### Assigned task
Look through the records below, and whenever a line contains "computer", copy it.

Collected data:
○ ○ ○ ○ ○ ○ ○

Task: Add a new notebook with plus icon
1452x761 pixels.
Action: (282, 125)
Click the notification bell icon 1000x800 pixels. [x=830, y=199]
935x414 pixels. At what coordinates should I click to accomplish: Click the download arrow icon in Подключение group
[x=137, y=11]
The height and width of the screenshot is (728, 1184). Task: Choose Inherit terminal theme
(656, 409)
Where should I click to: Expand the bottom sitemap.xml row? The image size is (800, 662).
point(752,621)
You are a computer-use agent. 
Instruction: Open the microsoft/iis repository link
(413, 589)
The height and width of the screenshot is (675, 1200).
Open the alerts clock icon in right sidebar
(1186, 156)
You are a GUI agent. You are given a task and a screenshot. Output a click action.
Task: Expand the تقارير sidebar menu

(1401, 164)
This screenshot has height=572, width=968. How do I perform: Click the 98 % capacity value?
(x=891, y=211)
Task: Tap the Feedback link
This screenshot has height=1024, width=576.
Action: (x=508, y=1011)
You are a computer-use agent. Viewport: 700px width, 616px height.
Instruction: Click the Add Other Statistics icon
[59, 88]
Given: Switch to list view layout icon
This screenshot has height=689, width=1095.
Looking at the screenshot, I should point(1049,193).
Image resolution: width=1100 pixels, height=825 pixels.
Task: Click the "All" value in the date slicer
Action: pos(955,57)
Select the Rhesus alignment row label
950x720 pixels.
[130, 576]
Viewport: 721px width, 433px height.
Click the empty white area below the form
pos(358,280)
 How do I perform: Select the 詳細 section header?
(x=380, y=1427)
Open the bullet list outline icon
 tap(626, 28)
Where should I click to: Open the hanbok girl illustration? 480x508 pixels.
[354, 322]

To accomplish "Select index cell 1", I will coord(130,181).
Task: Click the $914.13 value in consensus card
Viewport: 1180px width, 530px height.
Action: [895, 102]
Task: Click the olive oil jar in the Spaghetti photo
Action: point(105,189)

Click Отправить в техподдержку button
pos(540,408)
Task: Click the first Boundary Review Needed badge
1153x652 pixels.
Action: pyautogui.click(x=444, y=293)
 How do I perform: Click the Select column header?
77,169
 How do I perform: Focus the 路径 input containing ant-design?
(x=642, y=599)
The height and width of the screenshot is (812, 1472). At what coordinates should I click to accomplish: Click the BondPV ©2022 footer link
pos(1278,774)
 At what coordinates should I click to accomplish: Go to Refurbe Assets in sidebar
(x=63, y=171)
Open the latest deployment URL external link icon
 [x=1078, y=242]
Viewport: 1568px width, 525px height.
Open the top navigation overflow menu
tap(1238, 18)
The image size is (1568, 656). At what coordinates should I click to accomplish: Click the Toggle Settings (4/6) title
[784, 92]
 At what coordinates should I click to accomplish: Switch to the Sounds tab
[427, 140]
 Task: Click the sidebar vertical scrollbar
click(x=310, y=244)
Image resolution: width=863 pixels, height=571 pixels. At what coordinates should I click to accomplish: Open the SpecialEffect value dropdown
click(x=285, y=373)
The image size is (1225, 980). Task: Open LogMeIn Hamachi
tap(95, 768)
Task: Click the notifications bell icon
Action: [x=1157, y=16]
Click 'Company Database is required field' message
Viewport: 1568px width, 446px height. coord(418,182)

○ ○ ○ ○ ○ ○ ○

### Answer box
You are a computer-use agent. 
You are a computer-use agent. Viewport: 700px width, 616px height.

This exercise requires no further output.